A number of publications fill the news cycle with reports about how expensive it can be to raise a child, with figures suggesting it could cost as much as several hundreds of thousands of pounds, when accounting for ongoing costs such as childcare and education over a number of years.
Despite this, Brits continue to show a willingness to incur these costs, and from the earliest days of their newborn's life, they even start to seek ways to actively invest in their child’s future - giving them a helping hand from the day they’re born, by finding ways to provide a financial safety net for them as they grow up.
This suggests that new parents not only show a willingness to incur the obvious costs associated with having a child - making sure they receive adequate childcare and a decent education. Nearly half of the people we asked showed a willingness to go that extra mile, putting aside their own hard-earned money to make sure their children were financially secure in their own right.
Shayne and Bronwen’s financial arrangements are the perfect example of this trend among young couples, as they raise their young daughter, Eira. Here, the pair explain how they make savings on everyday spending for the things Eira needs on a daily basis, and what they do to provide some financial support for when she is older.
“In terms of child/childcare costs, our position is unique, as our weekly costs haven't necessarily increased that much. For example, we use cloth nappies, so we don't buy nappies every week, and Bron breastfeeds, so we've never needed to buy formula.
We both pay exactly half of Eira's nursery fees each, but this goes into a separate tax-free childcare account, hosted by the government. We also both pay into a current account and savings account for Eira respectively each month. Bron puts £50 into her savings ISA and I put £50 into a current account for her.”

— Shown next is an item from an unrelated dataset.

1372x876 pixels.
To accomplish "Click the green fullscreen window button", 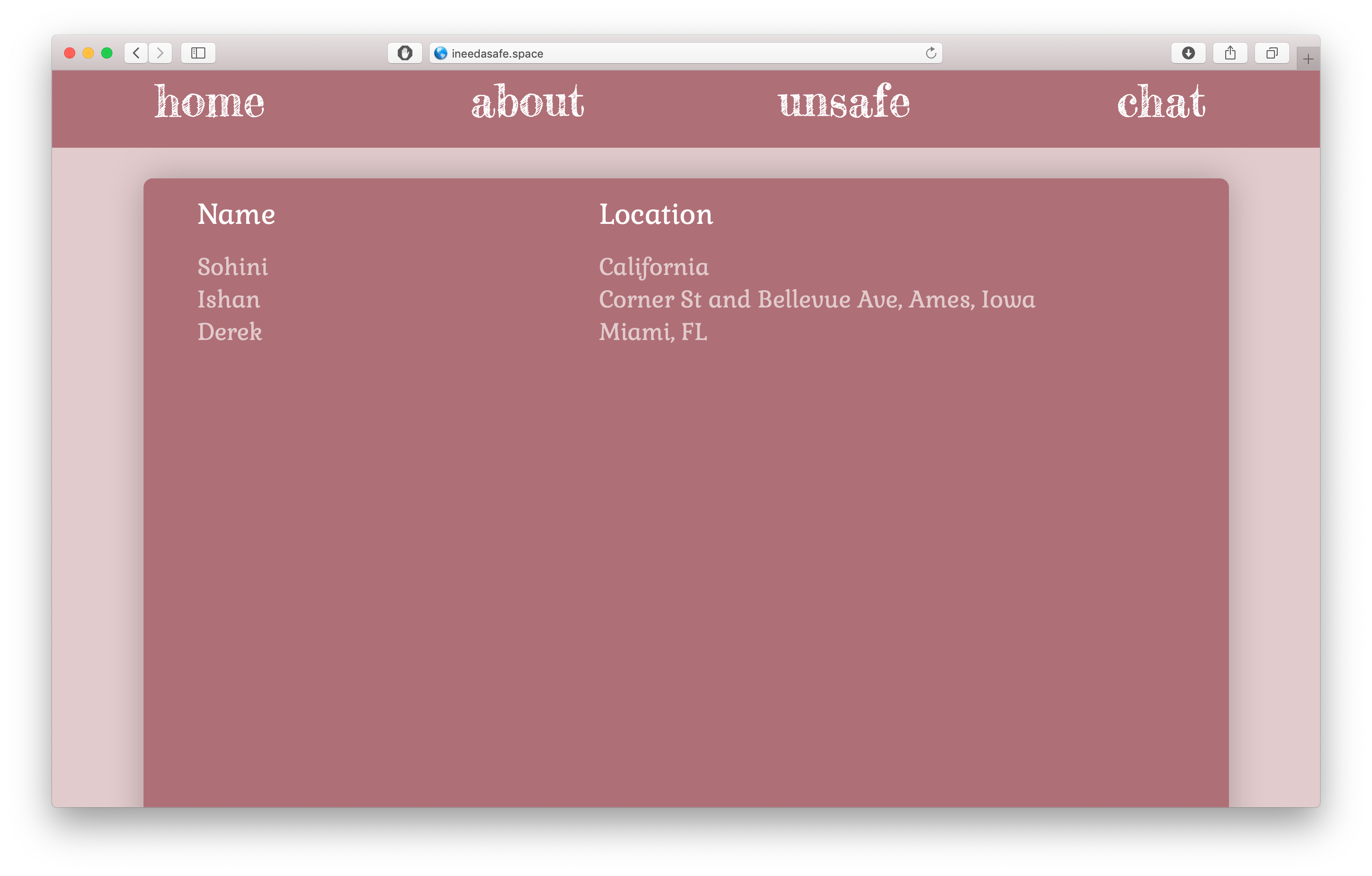I will [106, 53].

It’s difficult to avoid the fact that the costs of having a child can seriously impact the lives of couples, no matter what their financial situations. We asked couples whether these costs had stopped them getting the most out of newfound parenthood - 50% admitted the financial burden stopped them fully enjoying this stage in their lives.

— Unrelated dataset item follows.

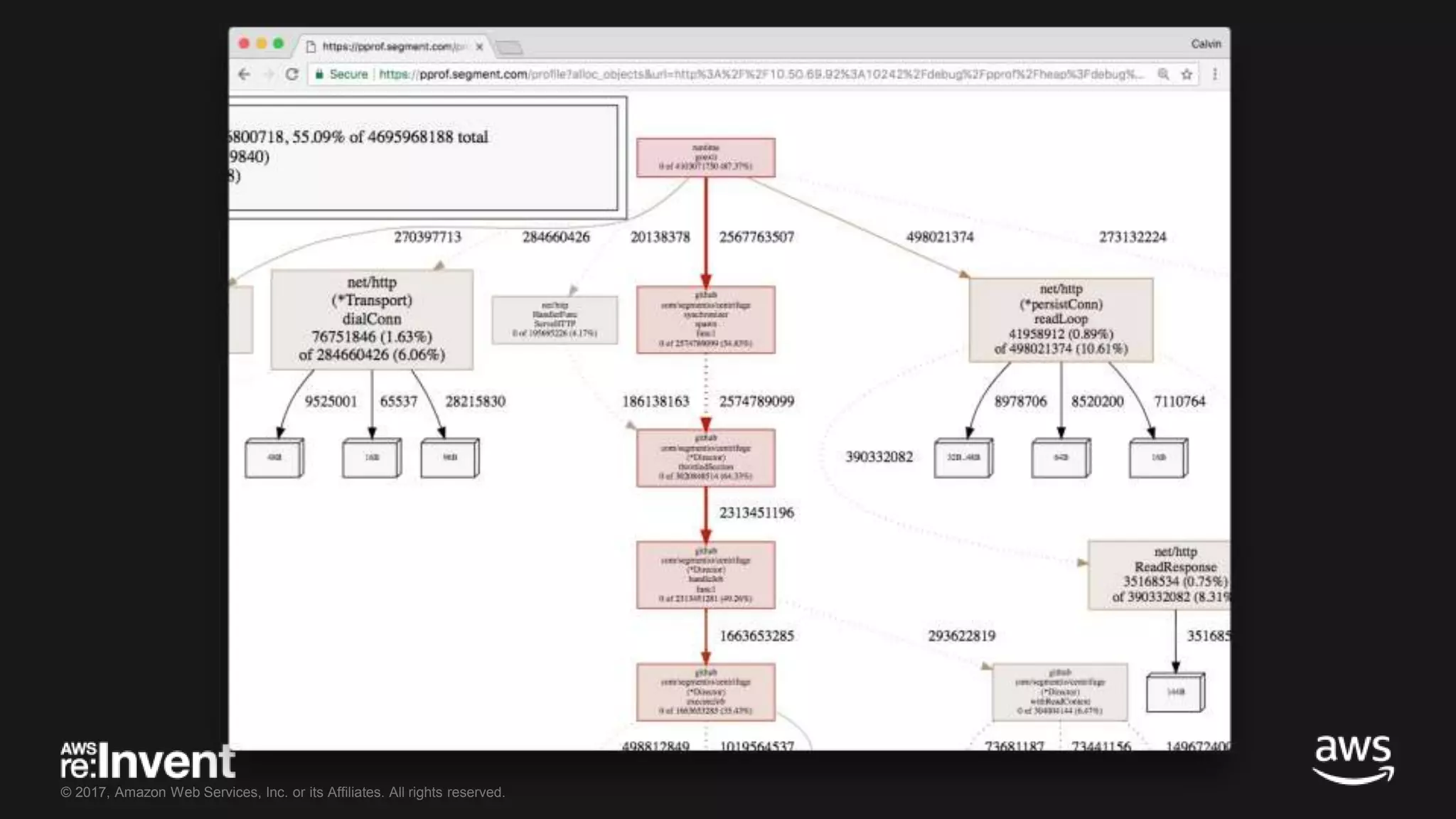Click the Calvin profile button

(x=1206, y=44)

The finding suggests that parents wish they could just get on with being able to enjoy spending more time with their children, without having to worry about their financial situation, which is completely understandable.
One particularly encouraging thing that we discovered from our exclusive survey of couples across the UK was that having a child helped ensure that communication about finances was more of a top priority.

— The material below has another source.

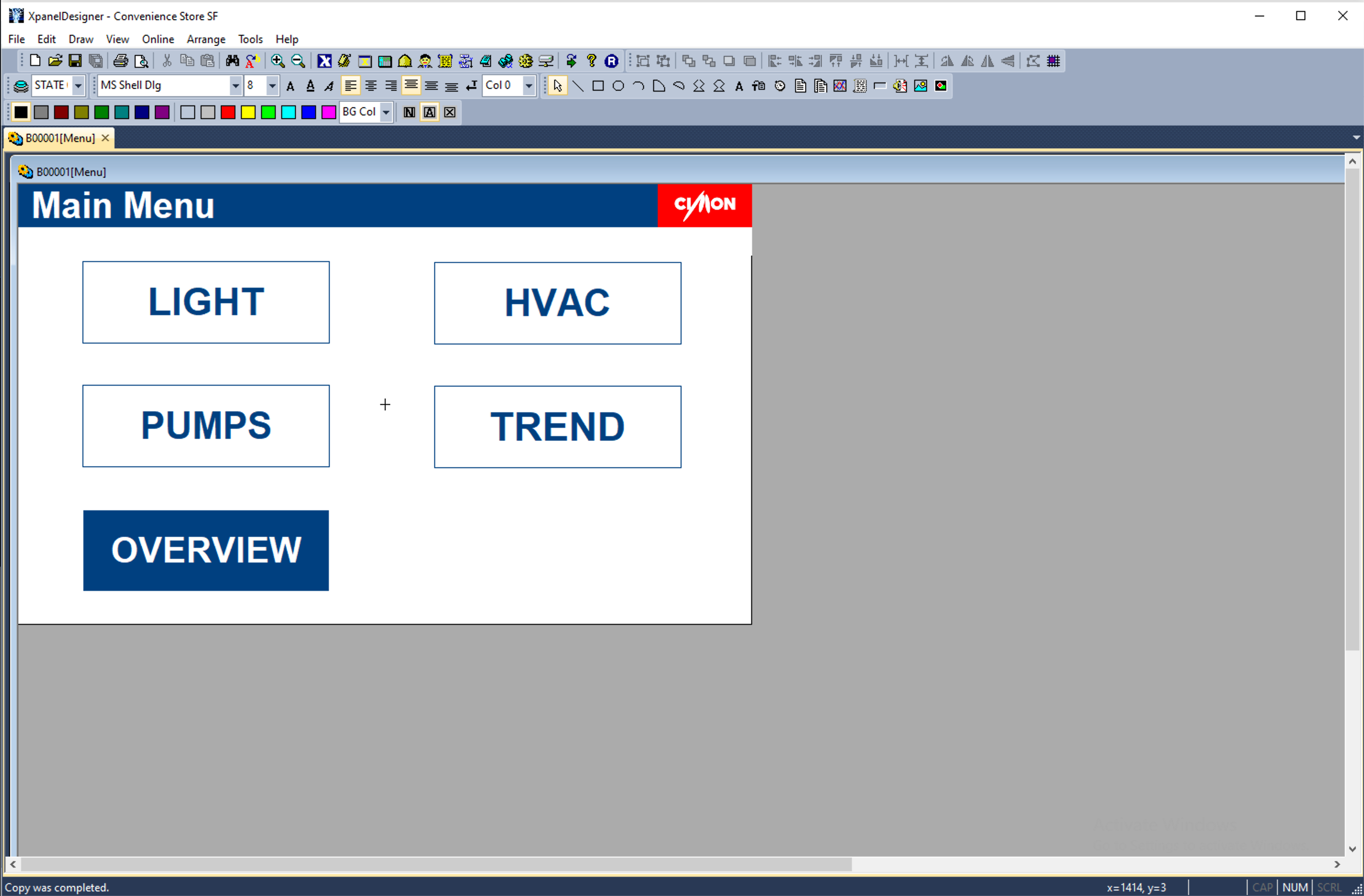Select the rectangle drawing tool
Screen dimensions: 1364x896
coord(598,86)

As couples move into ever more unchartered territory together by starting families of their own, the need to pool resources and talk seriously about how to better-manage finances collectively becomes more important, not less.
This suggests that those who struggle to communicate effectively together on this issue could learn much from how other couples see money, especially those a life step ahead of them, who are now starting families of their own.
Third-party data provided is based on information that is publicly available at the time of writing. Know Your Money does not accept, for any reason, responsibility for the content on third-party sites.
Data from the survey referenced in the article was sourced from market research carried out between 6th-10th December 2019 among 2,002 UK adults via an online survey, commissioned by Know Your Money and carried out by independent market research agency Opinium. Opinium is a member of the Market Research Society (MRS) Company Partner Service, and strictly abides by the code of conduct required of it in its work.
This includes research design and data collection; communicating with correspondents; conducting fieldwork; analysis and data storage. The data sample of 2,002 UK adults is fully nationally representative, meaning it has been weighted according to ONS criteria, ensuring that the gender, age, social status, region and city of the respondents corresponded to the UK population as a whole, at the time the survey was conducted.